Why We Felt Comfortable Shorting Zoom (ZM) Ahead of Earnings
Yesterday, just hours before Zoom Video Communications (ZM) released its Q3 earnings, we opened a short position against the stock.
Our short wasn’t a bet on an earnings miss. It was a bet against the company’s declining relevance.
1. No Moat Anymore
In 2020, Zoom was a necessity because it worked when nothing else did.
Today, for the vast majority of companies, Microsoft Teams is “free” because it’s included in the Microsoft 365 licenses they are already paying for. Justifying a standalone Zoom license when Teams is “good enough” doesn’t make sense.

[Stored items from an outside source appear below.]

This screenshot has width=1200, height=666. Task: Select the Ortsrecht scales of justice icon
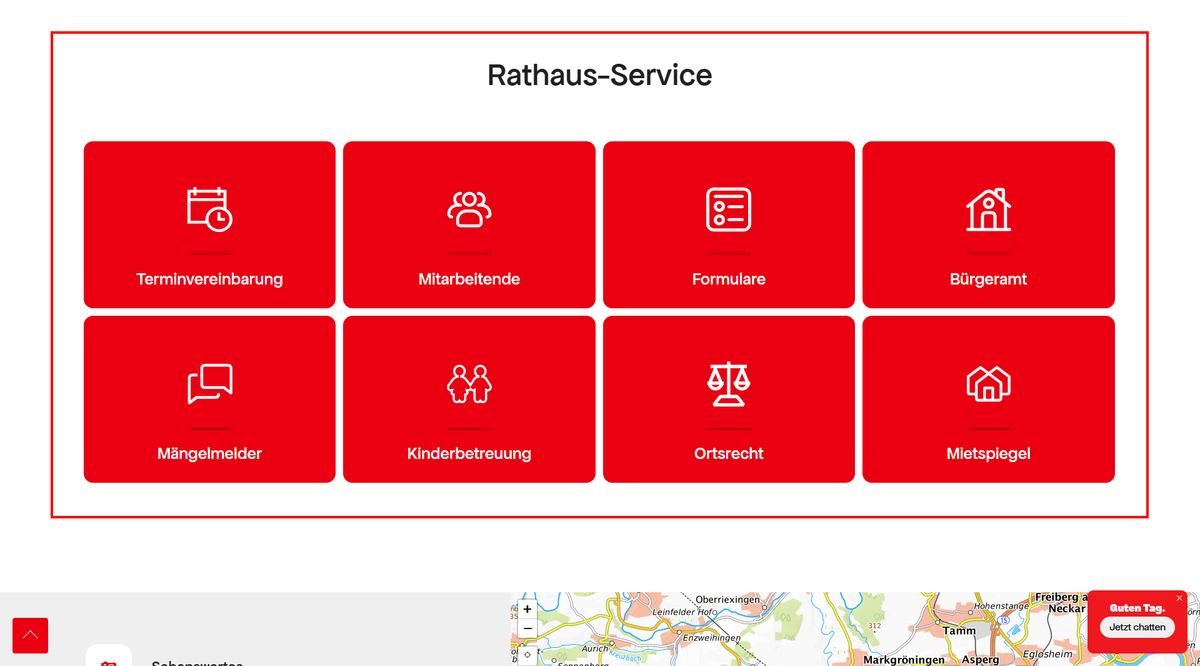(729, 384)
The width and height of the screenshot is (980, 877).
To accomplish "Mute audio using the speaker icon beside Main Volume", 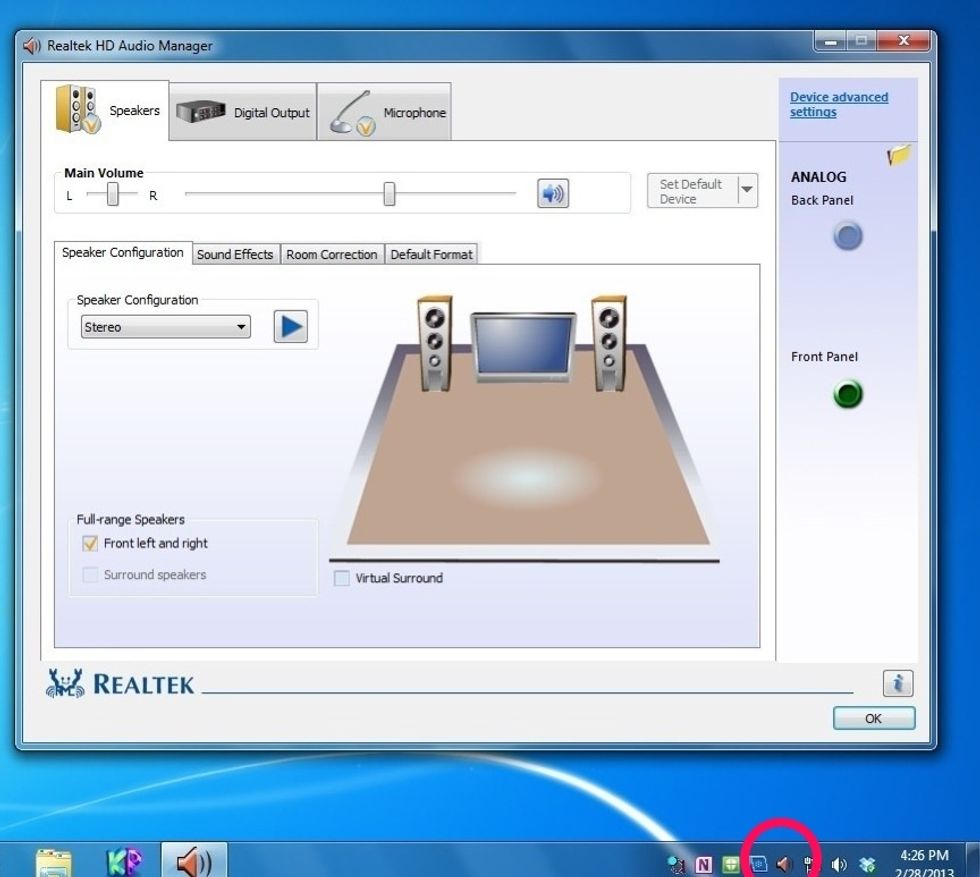I will pyautogui.click(x=552, y=193).
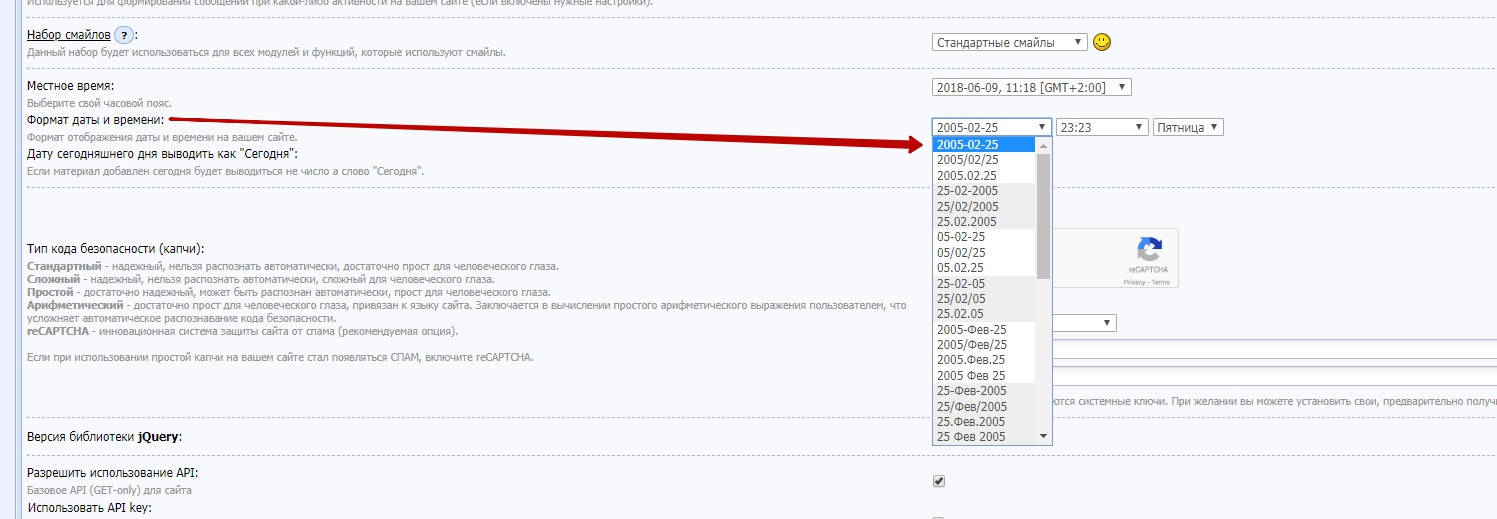Toggle the allow API usage checkbox

(939, 481)
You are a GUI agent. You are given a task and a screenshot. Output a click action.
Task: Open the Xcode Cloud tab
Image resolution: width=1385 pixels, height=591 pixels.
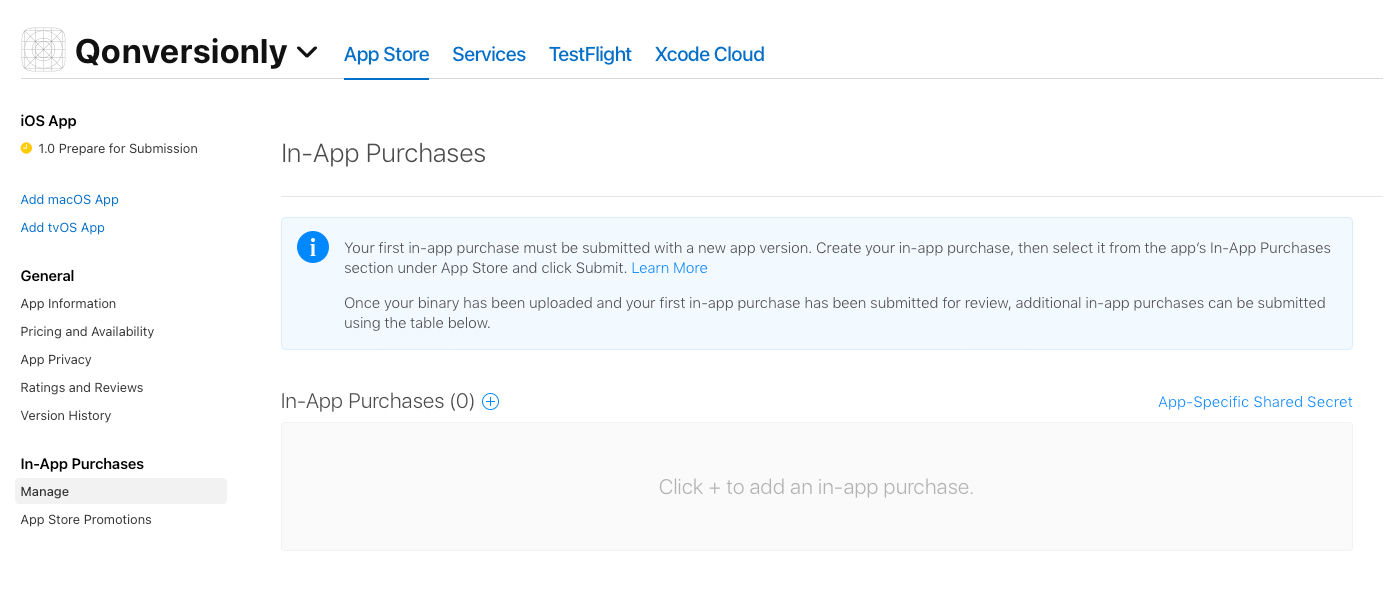tap(710, 54)
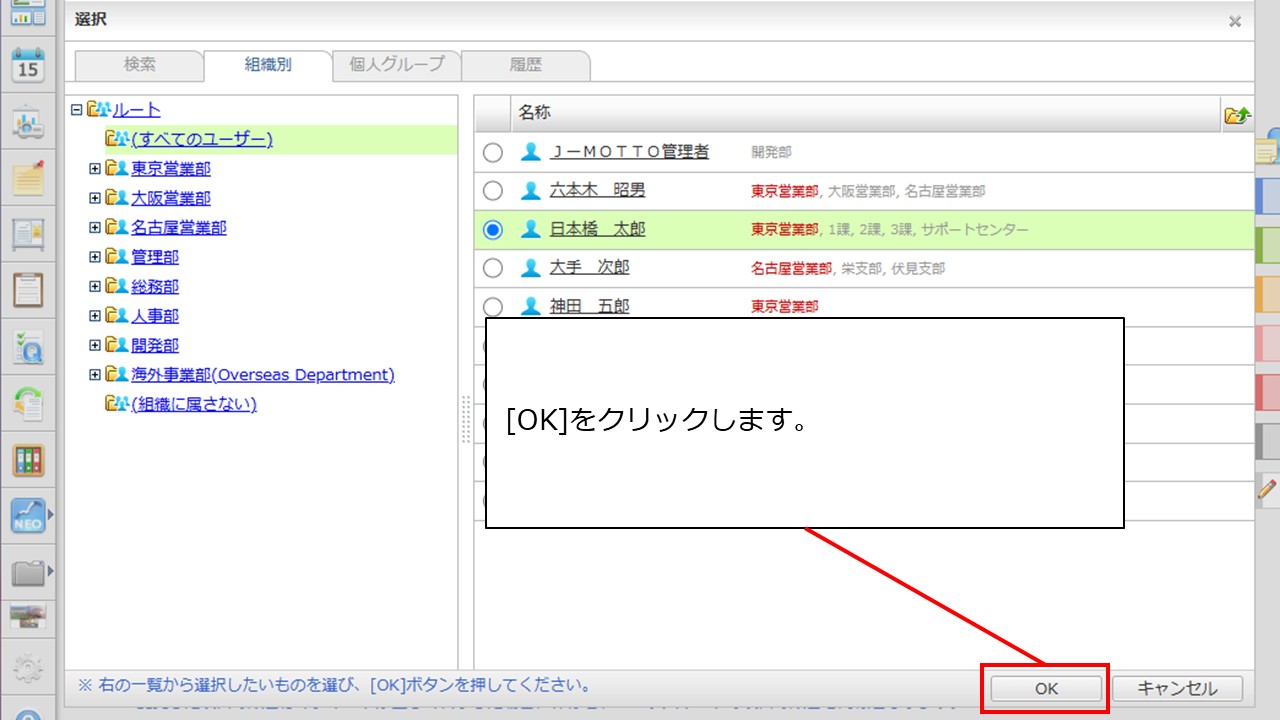The height and width of the screenshot is (720, 1280).
Task: Select the radio button for J-MOTTO管理者
Action: tap(493, 152)
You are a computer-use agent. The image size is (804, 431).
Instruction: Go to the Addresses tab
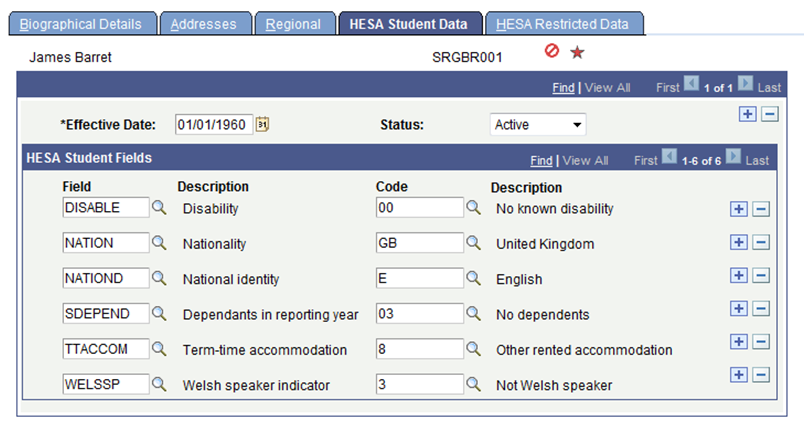(x=204, y=23)
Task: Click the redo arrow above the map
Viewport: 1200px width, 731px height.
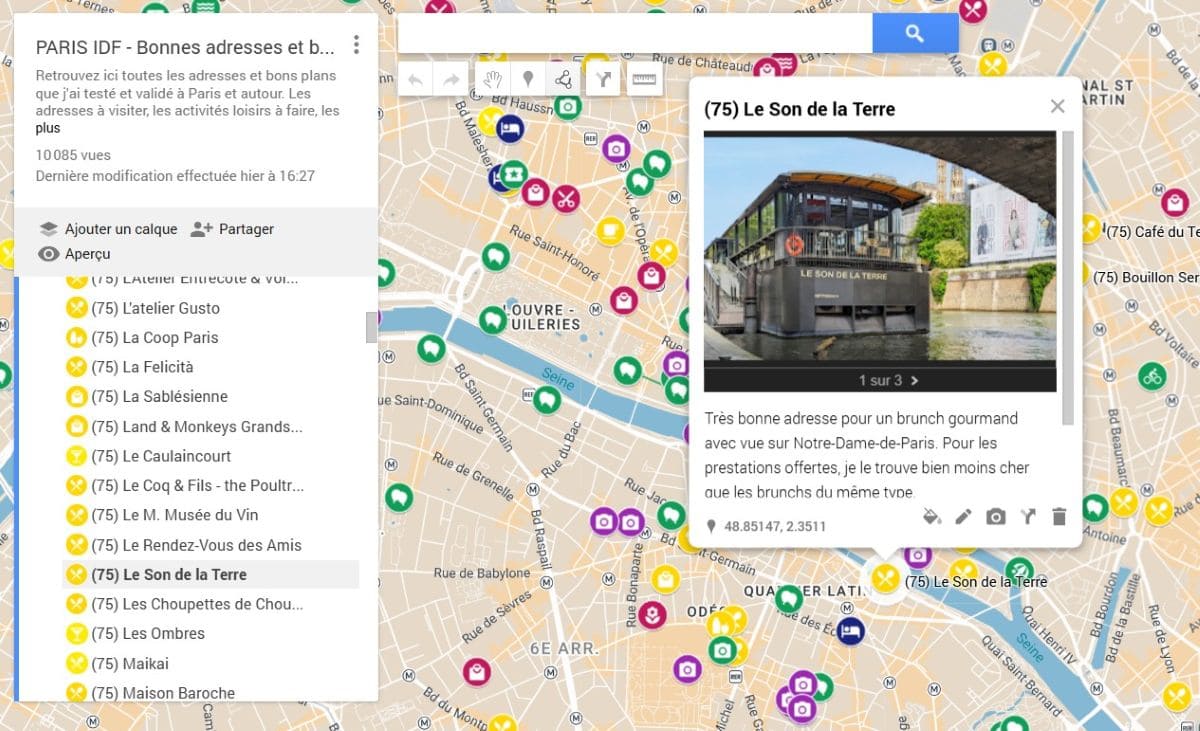Action: (x=448, y=78)
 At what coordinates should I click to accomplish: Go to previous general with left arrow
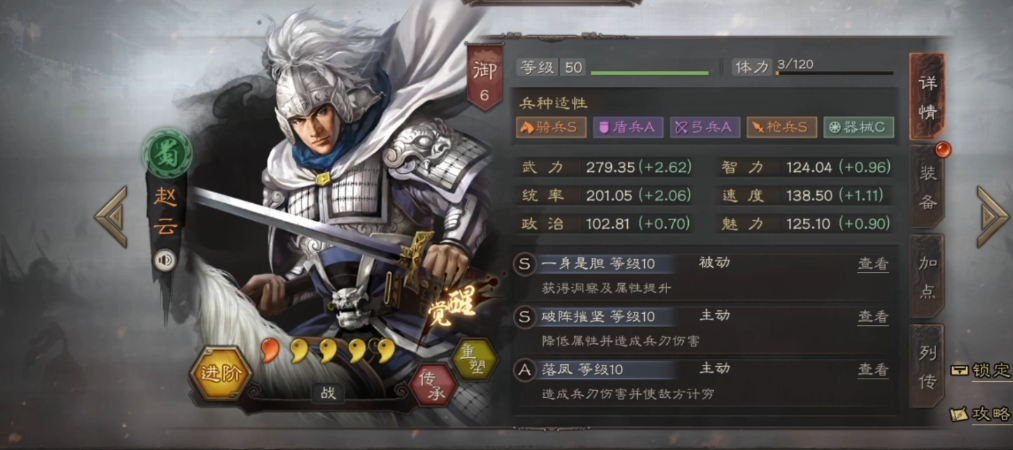coord(112,216)
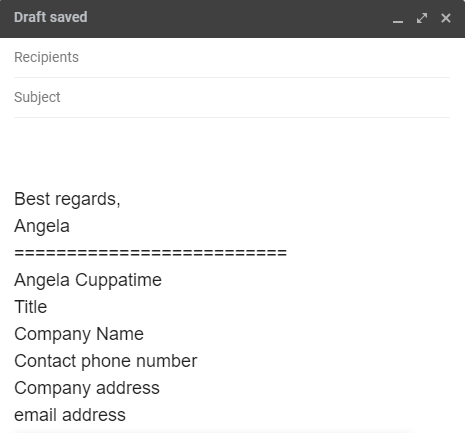Click the 'Draft saved' title text
Viewport: 465px width, 433px height.
point(51,17)
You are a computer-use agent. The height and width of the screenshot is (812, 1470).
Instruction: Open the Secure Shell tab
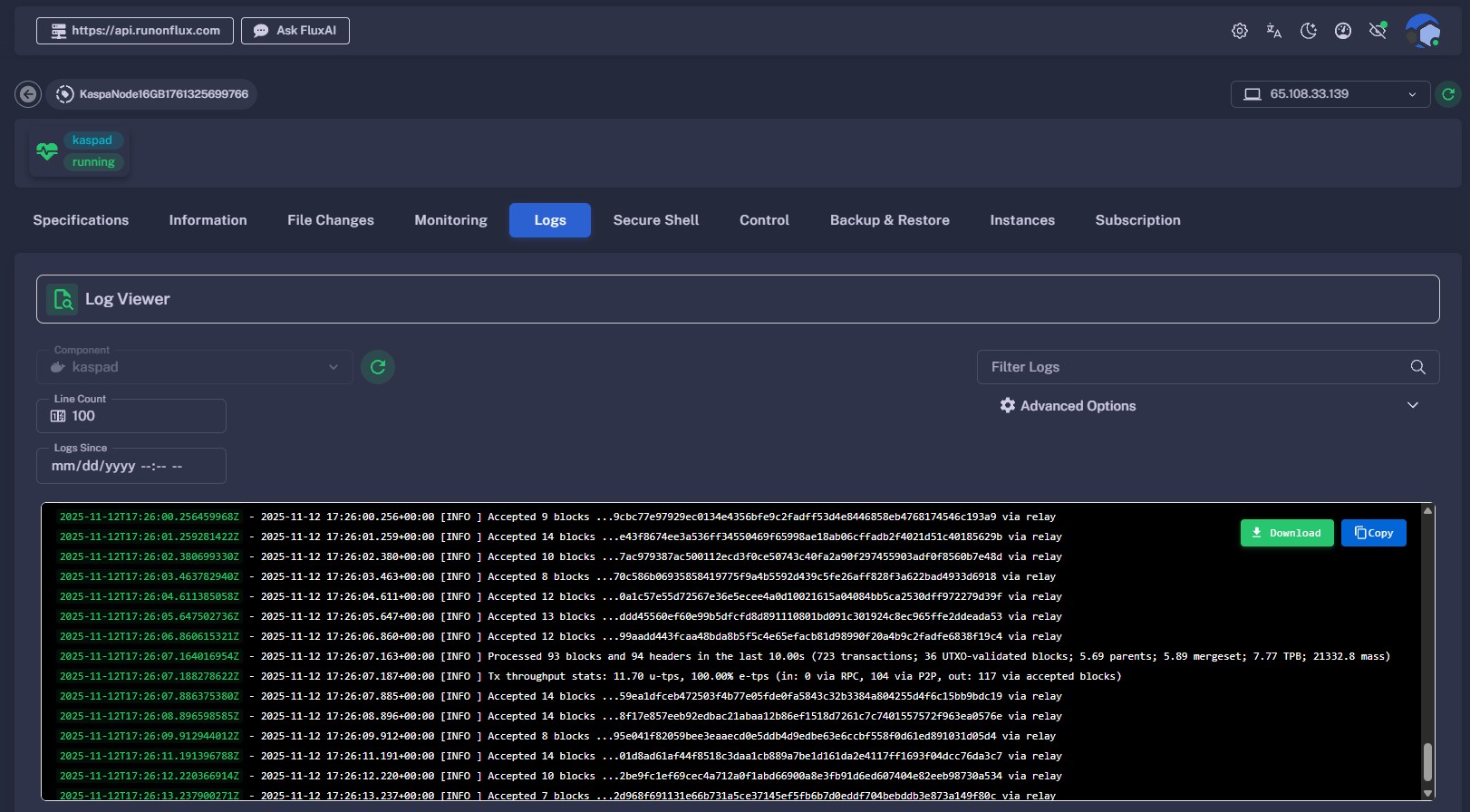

2. Growth Has Hit a Ceiling
Zoom is no longer a growth stock. Leading up to this earnings print, revenue growth had decelerated to the low single digits (~3–4%). That is barely keeping pace with inflation.
3. The Asymmetry Favored the Short
If Zoom’s earnings report surprised to the upside, the stock might pop a few percentage points at most, but if they delivered anything less than a perfect report, the downside would be far greater.
4. The Play
Heading into earnings, the options market was pricing in a 10% move to the upside that we felt was ridiculous especially in the current choppy market condition. So we didn’t simply short the shares. We shorted via options to give us an additional edge and multiple ways to win.